[Stored items]
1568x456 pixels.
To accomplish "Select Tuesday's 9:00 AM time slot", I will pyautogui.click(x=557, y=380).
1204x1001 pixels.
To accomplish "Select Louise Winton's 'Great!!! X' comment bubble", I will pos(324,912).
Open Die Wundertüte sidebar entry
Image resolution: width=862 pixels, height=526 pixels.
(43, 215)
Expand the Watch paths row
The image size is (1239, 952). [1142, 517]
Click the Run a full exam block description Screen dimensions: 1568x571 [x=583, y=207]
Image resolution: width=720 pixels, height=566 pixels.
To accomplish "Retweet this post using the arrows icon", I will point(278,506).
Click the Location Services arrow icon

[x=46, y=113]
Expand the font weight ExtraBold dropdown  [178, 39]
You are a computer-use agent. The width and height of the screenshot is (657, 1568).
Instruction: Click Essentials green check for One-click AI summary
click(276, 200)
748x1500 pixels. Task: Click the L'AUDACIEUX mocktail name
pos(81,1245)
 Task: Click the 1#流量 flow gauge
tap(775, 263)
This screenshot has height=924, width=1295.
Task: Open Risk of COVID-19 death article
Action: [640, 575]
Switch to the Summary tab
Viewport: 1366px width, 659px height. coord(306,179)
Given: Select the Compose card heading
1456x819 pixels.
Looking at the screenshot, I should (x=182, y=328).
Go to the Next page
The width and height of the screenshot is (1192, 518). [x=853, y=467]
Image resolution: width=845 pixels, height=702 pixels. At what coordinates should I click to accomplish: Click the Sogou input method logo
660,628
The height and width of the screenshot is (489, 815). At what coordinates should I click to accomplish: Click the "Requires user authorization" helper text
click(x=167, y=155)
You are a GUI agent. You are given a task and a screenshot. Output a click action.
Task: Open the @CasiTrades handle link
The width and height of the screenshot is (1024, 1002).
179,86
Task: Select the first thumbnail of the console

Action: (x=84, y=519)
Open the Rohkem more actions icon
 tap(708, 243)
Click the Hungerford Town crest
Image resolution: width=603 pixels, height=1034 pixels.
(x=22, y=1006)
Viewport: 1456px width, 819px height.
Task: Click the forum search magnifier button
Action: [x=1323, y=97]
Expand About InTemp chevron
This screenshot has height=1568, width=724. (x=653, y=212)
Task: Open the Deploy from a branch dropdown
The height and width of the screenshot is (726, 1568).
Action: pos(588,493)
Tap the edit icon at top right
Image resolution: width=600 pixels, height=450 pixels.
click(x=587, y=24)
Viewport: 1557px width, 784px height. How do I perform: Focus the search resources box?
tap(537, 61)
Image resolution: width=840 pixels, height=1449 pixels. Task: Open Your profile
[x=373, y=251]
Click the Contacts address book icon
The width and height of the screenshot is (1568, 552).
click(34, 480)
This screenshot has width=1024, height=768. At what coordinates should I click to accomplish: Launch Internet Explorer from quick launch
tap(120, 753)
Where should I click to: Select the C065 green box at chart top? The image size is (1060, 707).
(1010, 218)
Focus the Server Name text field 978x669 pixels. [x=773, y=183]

• _Task brief_:
All of the entries must be written out exactly as they stand.

• _Exercise solution_:
1568x456 pixels.
To accomplish "Select Tuesday's 9:00 AM time slot", I will pyautogui.click(x=557, y=380).
1204x1001 pixels.
To accomplish "Select Louise Winton's 'Great!!! X' comment bubble", I will pos(324,912).
Open Die Wundertüte sidebar entry
Image resolution: width=862 pixels, height=526 pixels.
(43, 215)
Expand the Watch paths row
The image size is (1239, 952). [1142, 517]
Click the Run a full exam block description Screen dimensions: 1568x571 [x=583, y=207]
Image resolution: width=720 pixels, height=566 pixels.
To accomplish "Retweet this post using the arrows icon", I will point(278,506).
Click the Location Services arrow icon

[x=46, y=113]
Expand the font weight ExtraBold dropdown  [178, 39]
You are a computer-use agent. The width and height of the screenshot is (657, 1568).
Instruction: Click Essentials green check for One-click AI summary
click(276, 200)
748x1500 pixels. Task: Click the L'AUDACIEUX mocktail name
pos(81,1245)
 Task: Click the 1#流量 flow gauge
tap(775, 263)
This screenshot has height=924, width=1295.
Task: Open Risk of COVID-19 death article
Action: [640, 575]
Switch to the Summary tab
Viewport: 1366px width, 659px height. coord(306,179)
Given: Select the Compose card heading
1456x819 pixels.
Looking at the screenshot, I should (x=182, y=328).
Go to the Next page
The width and height of the screenshot is (1192, 518). [x=853, y=467]
Image resolution: width=845 pixels, height=702 pixels. At what coordinates should I click to accomplish: Click the Sogou input method logo
660,628
The height and width of the screenshot is (489, 815). At what coordinates should I click to accomplish: Click the "Requires user authorization" helper text
click(x=167, y=155)
You are a GUI agent. You are given a task and a screenshot. Output a click action.
Task: Open the @CasiTrades handle link
The width and height of the screenshot is (1024, 1002).
179,86
Task: Select the first thumbnail of the console

Action: (x=84, y=519)
Open the Rohkem more actions icon
 tap(708, 243)
Click the Hungerford Town crest
Image resolution: width=603 pixels, height=1034 pixels.
(x=22, y=1006)
Viewport: 1456px width, 819px height.
Task: Click the forum search magnifier button
Action: [x=1323, y=97]
Expand About InTemp chevron
This screenshot has height=1568, width=724. (x=653, y=212)
Task: Open the Deploy from a branch dropdown
The height and width of the screenshot is (726, 1568).
Action: pos(588,493)
Tap the edit icon at top right
Image resolution: width=600 pixels, height=450 pixels.
click(x=587, y=24)
Viewport: 1557px width, 784px height. How do I perform: Focus the search resources box?
tap(537, 61)
Image resolution: width=840 pixels, height=1449 pixels. Task: Open Your profile
[x=373, y=251]
Click the Contacts address book icon
The width and height of the screenshot is (1568, 552).
click(34, 480)
This screenshot has width=1024, height=768. At what coordinates should I click to accomplish: Launch Internet Explorer from quick launch
tap(120, 753)
Where should I click to: Select the C065 green box at chart top? The image size is (1060, 707).
(1010, 218)
Focus the Server Name text field 978x669 pixels. [x=773, y=183]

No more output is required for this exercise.